Reputation: 920
I'm attempting to create my own corpus in NLTK. I've been reading some of the documentation on this and it seems rather complicated... all I wanted to do is "clone" the movie reviews corpus but with my own text. Now, I know I can just change files in the move reviews corpus to my own... but that limits me to working with just one such corpus at a time (ie. I'd have to continually be swapping files). is there any way i could just clone the movie reviews corpus?
thanks Alex
Upvotes: 0
Views: 336
Reputation: 50220
The movie reviews are read with the CategorizedPlaintextCorpusReader
class. Use it directly to load your corpus.
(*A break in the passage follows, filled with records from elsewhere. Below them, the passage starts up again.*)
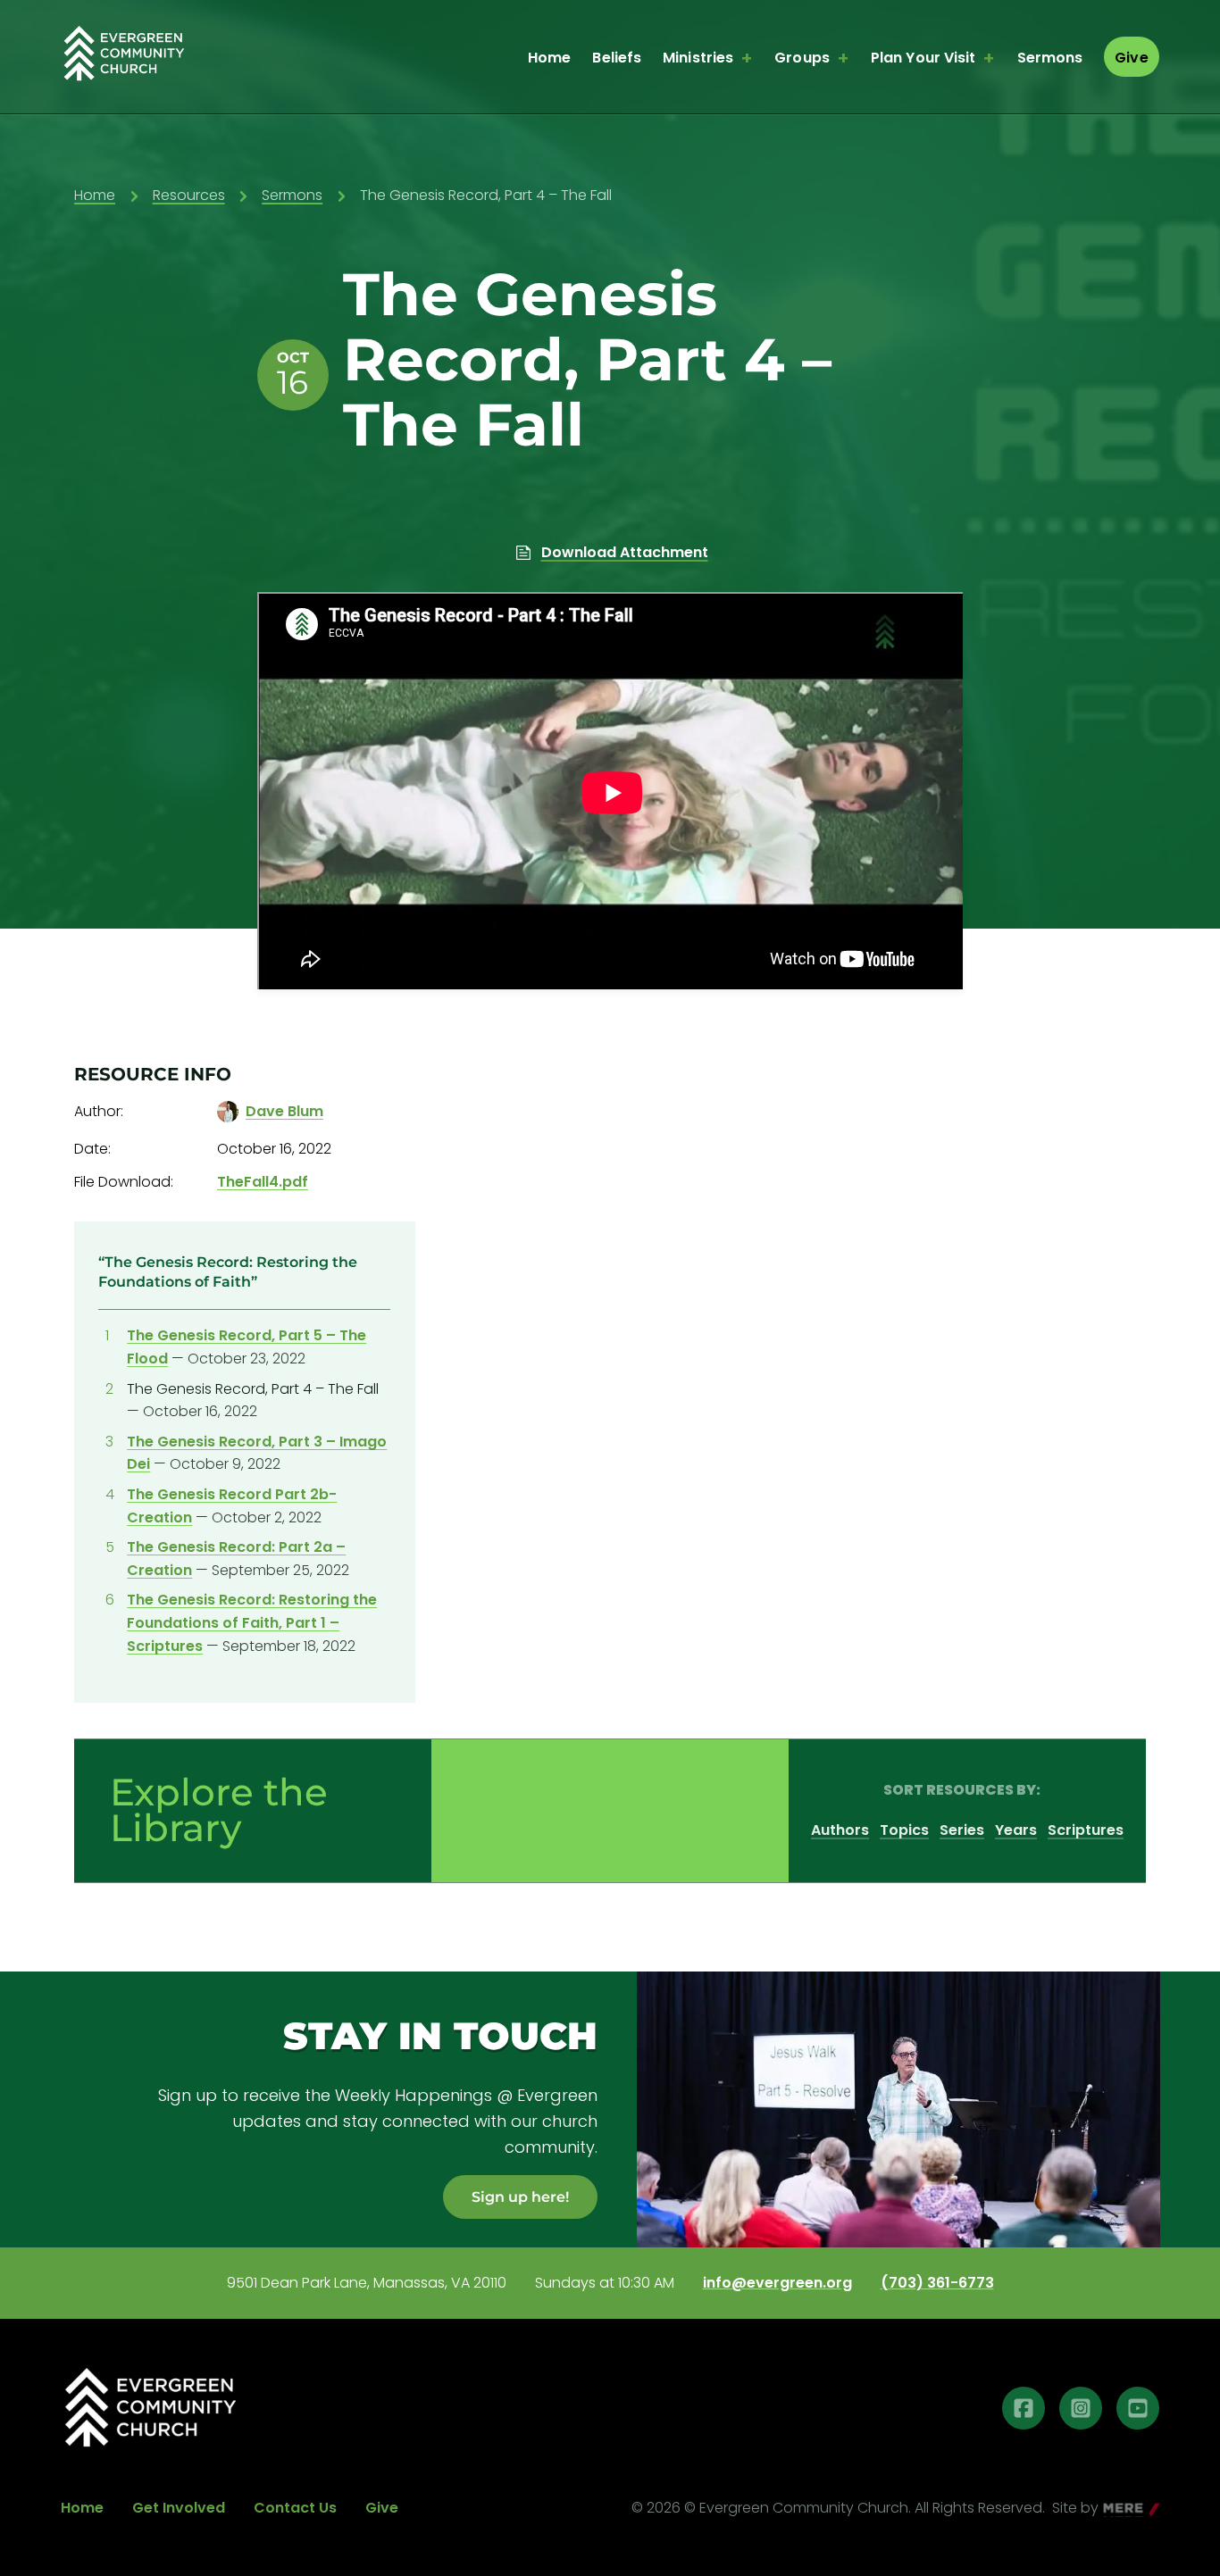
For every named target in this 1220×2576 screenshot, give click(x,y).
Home (549, 57)
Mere (1121, 2509)
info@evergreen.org (777, 2283)
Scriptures (1086, 1830)
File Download (122, 1181)
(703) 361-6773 (937, 2283)
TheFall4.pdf (262, 1181)
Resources (189, 195)
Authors (840, 1830)
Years (1016, 1830)
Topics (904, 1830)
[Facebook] (1023, 2408)
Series (962, 1830)
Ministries (698, 57)
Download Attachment (624, 552)
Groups (802, 57)
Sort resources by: (961, 1790)
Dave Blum (284, 1111)
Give (1131, 57)
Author (97, 1111)
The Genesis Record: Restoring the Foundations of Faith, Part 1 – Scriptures (252, 1622)
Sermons (1050, 57)
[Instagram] (1080, 2408)
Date (91, 1148)
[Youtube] (1137, 2408)
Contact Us (295, 2507)
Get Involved (178, 2507)
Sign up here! (520, 2196)
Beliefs (616, 57)
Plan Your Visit (923, 57)
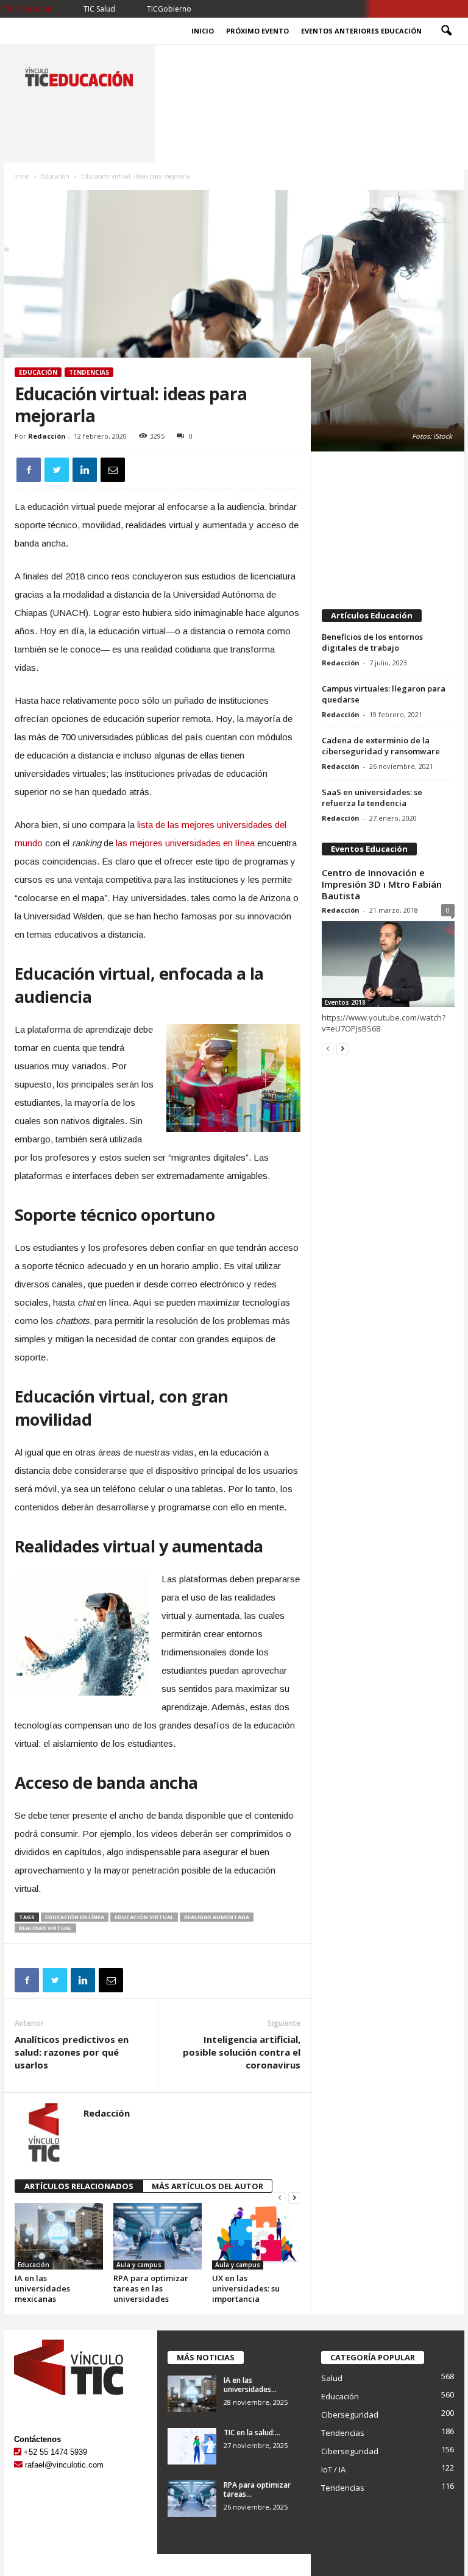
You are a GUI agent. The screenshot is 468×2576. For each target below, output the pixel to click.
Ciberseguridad (349, 2414)
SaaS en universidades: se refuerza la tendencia (372, 798)
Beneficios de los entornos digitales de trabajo (372, 642)
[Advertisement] (388, 525)
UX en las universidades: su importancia (246, 2288)
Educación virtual (144, 1917)
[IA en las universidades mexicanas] (59, 2236)
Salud (331, 2378)
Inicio (202, 30)
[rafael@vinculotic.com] (18, 2464)
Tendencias (89, 372)
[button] (446, 31)
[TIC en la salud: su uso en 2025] (192, 2446)
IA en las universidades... (250, 2384)
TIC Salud (99, 9)
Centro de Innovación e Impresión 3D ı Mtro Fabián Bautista (382, 884)
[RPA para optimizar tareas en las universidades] (157, 2236)
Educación (55, 176)
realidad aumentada (216, 1917)
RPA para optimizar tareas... (257, 2489)
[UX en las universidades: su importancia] (256, 2236)
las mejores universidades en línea (185, 843)
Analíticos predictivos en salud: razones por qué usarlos (72, 2052)
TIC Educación (28, 9)
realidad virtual (45, 1928)
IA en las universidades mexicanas (42, 2288)
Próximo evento (257, 30)
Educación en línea (74, 1917)
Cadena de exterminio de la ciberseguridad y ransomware (381, 746)
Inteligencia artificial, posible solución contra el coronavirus (241, 2052)
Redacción (47, 436)
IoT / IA (333, 2469)
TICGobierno (169, 9)
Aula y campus (138, 2264)
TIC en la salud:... (252, 2432)
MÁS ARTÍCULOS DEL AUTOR (207, 2186)
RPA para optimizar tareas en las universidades (150, 2288)
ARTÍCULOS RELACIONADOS (78, 2186)
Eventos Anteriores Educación (361, 30)
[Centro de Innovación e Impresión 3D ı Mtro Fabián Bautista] (388, 964)
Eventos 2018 (345, 1002)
The following should work for an exact copy of the movies corpus:
mr = CategorizedPlaintextCorpusReader(path_to_your_reviews, r'(?!\.).*\.txt',
cat_pattern=r'(neg|pos)/.*')
Whatever maches inside cat_pattern
are the categories: In this case, neg
and pos
. If your corpus has different categories (e.g., movie genres rather than positive/negative evaluations), change the directory structure and adjust the cat_pattern
parameter to match.
PS. For categorized corpora with different structure, the nltk offers a wealth of ways to specify the category; read the documentation of CategorizedPlaintextCorpusReader
.
Upvotes: 1
Reputation: 4182
Why don't you a define a new corpus by copying the definition of movie_reviews
in nltk.corpus
? You can do this all you want with new directories, and then copy the directory structure and replace the files.
Upvotes: 0